TASK BRIEF: For every line that contains the string "badge", pull that line out of the material below.

MATERIAL TO PROCESS:
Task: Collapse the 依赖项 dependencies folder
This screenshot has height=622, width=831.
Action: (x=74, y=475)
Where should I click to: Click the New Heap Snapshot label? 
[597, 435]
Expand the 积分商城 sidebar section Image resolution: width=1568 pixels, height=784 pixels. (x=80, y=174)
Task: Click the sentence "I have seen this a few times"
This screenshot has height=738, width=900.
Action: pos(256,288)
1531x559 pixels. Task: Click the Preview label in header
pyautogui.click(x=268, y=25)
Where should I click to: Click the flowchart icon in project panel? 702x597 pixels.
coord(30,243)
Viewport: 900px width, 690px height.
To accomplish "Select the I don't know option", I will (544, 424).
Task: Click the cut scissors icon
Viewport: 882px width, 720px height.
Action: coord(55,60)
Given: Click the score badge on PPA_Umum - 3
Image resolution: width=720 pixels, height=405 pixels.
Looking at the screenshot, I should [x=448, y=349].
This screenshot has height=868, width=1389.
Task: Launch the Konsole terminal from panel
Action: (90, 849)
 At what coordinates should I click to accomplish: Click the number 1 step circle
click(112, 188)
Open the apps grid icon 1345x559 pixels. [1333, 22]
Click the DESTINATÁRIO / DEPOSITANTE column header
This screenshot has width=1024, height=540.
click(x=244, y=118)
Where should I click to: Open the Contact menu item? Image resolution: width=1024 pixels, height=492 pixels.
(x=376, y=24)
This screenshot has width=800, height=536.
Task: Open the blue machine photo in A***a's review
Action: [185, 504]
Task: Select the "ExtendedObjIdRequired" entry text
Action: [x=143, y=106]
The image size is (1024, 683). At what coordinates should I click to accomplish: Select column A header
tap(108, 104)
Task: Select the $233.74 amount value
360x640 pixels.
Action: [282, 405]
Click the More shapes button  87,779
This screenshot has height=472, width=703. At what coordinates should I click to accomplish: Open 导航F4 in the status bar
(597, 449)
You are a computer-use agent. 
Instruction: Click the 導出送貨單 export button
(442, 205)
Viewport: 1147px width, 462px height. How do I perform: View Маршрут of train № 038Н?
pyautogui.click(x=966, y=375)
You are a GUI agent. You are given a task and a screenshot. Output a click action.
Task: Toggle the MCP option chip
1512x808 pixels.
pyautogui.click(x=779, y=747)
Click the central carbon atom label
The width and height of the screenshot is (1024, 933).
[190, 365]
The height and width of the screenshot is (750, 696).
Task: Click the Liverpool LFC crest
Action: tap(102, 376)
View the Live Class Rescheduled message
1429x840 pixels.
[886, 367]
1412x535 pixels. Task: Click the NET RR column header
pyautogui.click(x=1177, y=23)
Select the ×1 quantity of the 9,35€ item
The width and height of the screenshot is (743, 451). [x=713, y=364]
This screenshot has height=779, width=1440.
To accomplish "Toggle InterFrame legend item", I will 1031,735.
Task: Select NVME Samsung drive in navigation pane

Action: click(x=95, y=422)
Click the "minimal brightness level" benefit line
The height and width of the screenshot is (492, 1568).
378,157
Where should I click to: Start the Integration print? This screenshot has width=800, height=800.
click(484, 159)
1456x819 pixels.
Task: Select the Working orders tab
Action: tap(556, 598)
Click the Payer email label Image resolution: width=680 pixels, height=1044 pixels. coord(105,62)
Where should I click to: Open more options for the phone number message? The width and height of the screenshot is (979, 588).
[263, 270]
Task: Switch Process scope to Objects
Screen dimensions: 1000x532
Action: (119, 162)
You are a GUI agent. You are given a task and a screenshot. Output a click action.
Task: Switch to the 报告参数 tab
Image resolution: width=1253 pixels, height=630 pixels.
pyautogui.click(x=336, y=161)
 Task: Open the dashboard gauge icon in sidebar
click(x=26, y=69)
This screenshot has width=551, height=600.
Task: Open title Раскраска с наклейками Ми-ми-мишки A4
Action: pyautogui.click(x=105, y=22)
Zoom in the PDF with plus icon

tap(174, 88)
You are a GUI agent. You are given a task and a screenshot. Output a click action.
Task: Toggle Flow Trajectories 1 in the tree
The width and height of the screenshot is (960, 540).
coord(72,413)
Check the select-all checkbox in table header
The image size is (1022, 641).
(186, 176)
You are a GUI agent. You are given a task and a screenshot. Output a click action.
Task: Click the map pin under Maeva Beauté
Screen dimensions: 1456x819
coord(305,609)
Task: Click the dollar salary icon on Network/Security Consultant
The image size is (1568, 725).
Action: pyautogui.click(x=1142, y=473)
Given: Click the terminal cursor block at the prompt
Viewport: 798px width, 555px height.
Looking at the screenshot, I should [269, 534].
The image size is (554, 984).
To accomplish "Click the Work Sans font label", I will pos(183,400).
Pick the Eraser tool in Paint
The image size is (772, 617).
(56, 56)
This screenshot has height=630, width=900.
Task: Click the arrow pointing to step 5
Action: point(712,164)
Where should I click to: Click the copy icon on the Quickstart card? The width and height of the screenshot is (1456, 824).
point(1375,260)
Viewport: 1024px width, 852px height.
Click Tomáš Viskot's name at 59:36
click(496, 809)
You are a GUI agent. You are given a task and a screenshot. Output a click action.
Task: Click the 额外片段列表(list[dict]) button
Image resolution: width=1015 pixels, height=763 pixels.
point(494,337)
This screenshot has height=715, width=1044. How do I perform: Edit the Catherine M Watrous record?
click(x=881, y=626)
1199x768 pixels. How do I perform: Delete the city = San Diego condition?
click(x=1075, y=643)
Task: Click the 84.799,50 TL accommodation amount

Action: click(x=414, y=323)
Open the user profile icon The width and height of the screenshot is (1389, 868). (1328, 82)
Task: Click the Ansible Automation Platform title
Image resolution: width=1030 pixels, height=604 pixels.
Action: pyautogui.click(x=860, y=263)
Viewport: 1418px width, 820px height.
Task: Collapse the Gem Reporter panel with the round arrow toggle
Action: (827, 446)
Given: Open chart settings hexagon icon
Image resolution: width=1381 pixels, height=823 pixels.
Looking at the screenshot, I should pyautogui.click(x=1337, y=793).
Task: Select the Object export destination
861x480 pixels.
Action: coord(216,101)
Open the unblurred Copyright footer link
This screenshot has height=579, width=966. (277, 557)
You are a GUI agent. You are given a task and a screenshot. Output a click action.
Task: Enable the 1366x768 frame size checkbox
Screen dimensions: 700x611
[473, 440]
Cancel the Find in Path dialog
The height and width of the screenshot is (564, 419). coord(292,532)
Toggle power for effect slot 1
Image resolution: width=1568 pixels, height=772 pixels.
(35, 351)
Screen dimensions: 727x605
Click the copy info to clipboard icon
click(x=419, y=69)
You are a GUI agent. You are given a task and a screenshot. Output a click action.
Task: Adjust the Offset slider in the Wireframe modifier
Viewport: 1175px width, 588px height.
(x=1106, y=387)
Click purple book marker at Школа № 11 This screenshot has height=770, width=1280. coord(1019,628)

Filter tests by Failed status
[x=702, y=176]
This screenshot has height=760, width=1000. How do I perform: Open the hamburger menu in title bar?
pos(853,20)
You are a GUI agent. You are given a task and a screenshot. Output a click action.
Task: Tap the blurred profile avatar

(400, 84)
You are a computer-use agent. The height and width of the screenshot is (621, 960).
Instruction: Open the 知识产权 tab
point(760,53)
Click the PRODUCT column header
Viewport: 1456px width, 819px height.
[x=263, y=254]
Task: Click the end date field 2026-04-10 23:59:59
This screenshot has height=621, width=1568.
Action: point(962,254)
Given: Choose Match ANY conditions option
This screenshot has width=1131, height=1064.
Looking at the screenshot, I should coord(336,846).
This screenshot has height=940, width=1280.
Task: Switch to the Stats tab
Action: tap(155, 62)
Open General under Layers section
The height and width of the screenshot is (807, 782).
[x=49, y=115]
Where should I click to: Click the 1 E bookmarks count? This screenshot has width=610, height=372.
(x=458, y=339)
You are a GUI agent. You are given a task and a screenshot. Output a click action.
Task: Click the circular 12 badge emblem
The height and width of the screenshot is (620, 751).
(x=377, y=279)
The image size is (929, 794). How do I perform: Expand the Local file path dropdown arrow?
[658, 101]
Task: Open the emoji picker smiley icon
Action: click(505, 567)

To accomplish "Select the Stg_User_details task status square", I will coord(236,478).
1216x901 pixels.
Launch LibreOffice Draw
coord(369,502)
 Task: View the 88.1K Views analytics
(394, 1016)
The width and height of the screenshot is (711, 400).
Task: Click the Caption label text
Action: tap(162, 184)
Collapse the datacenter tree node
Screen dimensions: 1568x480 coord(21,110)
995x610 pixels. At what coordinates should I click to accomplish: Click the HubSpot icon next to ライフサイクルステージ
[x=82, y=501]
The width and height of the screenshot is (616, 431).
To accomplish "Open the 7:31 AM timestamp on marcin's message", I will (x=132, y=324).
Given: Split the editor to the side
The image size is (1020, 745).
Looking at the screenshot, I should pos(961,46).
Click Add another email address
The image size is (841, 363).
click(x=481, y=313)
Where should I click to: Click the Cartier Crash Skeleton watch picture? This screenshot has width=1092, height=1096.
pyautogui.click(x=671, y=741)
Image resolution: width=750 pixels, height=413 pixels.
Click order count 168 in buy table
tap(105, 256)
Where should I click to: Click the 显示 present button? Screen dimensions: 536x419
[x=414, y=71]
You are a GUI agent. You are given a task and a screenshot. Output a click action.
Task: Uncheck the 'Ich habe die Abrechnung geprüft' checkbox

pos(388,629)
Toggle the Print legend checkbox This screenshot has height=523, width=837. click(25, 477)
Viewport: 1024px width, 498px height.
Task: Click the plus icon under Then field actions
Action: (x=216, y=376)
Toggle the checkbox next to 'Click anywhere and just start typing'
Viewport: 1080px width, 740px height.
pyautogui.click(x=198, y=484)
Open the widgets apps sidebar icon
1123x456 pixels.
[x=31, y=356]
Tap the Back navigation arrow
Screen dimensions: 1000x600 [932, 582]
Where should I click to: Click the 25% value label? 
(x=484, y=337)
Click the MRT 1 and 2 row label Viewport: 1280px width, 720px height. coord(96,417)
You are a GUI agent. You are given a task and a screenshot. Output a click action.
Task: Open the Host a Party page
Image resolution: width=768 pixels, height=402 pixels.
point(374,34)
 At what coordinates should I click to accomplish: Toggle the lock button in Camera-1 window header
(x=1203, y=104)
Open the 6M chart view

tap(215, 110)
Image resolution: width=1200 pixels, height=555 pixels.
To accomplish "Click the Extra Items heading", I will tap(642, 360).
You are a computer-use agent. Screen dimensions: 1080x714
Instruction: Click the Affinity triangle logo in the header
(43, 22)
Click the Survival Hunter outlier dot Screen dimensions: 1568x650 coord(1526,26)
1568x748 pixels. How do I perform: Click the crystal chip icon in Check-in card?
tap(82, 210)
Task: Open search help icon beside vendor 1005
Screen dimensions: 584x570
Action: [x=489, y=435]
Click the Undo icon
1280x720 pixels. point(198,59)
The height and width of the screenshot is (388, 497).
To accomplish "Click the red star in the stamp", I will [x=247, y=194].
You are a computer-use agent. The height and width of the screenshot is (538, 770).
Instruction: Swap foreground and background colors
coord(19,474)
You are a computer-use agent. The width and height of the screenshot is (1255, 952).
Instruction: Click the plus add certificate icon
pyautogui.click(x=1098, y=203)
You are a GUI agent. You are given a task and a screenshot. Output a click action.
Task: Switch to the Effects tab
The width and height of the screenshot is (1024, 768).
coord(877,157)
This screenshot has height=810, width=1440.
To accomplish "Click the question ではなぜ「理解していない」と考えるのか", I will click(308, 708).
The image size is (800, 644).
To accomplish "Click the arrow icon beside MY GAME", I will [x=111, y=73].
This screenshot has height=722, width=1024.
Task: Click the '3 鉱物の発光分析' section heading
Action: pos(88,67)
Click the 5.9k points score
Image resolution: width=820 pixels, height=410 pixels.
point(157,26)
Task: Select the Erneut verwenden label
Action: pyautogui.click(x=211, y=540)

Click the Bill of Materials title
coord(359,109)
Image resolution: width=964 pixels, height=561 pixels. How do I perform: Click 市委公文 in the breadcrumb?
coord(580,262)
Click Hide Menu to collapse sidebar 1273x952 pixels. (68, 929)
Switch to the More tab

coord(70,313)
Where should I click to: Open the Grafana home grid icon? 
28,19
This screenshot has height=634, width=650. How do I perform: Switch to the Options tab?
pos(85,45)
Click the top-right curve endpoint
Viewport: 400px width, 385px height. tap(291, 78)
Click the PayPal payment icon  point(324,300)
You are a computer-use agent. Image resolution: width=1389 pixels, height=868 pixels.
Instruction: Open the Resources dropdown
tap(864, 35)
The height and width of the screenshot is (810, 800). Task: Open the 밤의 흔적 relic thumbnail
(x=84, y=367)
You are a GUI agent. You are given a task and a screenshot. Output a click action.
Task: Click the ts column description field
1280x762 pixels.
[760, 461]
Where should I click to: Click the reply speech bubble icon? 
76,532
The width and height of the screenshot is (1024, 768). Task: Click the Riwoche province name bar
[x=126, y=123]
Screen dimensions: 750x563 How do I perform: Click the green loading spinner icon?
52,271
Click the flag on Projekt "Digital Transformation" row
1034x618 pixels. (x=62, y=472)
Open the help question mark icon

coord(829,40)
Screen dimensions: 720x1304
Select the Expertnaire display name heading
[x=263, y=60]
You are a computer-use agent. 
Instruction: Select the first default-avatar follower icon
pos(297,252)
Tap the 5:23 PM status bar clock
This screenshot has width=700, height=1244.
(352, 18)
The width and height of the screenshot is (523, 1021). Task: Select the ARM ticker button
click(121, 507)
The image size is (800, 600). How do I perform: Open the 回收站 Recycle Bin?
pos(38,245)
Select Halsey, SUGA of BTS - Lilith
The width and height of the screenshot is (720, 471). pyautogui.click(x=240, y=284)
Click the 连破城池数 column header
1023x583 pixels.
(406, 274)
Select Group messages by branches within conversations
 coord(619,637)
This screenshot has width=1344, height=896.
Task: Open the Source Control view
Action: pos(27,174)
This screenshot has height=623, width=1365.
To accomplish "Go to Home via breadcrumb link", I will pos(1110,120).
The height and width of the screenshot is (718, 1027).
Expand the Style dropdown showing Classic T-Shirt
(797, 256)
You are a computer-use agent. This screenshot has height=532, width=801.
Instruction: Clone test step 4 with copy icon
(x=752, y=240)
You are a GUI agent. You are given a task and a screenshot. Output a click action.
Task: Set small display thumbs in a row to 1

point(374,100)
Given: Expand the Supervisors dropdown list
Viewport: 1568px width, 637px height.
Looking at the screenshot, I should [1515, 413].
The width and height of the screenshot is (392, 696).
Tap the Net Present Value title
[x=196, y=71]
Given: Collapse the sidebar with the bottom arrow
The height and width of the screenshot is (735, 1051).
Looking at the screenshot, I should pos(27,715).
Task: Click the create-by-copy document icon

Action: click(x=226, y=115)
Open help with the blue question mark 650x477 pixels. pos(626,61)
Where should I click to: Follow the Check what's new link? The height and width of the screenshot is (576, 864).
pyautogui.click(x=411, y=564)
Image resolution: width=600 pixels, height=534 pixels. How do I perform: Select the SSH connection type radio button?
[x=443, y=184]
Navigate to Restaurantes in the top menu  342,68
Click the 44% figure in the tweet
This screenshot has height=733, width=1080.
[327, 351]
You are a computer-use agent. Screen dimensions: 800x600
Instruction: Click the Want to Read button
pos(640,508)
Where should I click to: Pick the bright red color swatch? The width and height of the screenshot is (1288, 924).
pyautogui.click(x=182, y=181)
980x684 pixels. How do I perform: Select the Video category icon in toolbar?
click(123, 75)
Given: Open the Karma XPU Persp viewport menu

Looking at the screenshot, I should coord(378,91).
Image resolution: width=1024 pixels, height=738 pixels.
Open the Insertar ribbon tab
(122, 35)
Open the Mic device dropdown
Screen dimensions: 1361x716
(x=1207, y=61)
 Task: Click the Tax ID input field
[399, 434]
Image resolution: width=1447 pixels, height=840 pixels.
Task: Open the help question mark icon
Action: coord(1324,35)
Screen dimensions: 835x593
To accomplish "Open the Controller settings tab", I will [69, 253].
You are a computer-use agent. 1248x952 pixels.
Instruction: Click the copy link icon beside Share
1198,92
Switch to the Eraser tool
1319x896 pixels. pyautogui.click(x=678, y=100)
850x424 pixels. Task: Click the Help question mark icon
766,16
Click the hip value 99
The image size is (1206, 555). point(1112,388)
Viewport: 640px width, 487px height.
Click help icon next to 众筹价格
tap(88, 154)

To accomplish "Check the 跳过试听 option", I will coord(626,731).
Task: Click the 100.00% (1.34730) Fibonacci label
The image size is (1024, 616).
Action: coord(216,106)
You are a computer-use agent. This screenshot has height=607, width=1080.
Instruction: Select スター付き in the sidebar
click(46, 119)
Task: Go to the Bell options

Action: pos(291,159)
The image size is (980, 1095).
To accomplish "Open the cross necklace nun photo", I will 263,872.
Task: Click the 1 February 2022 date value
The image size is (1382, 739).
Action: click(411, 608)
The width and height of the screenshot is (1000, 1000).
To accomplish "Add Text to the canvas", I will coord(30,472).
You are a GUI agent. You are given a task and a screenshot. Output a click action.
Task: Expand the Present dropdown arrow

ANSWER SPACE:
Given: Click the score badge on PPA_Umum - 3
Task: Click the circular 12 badge emblem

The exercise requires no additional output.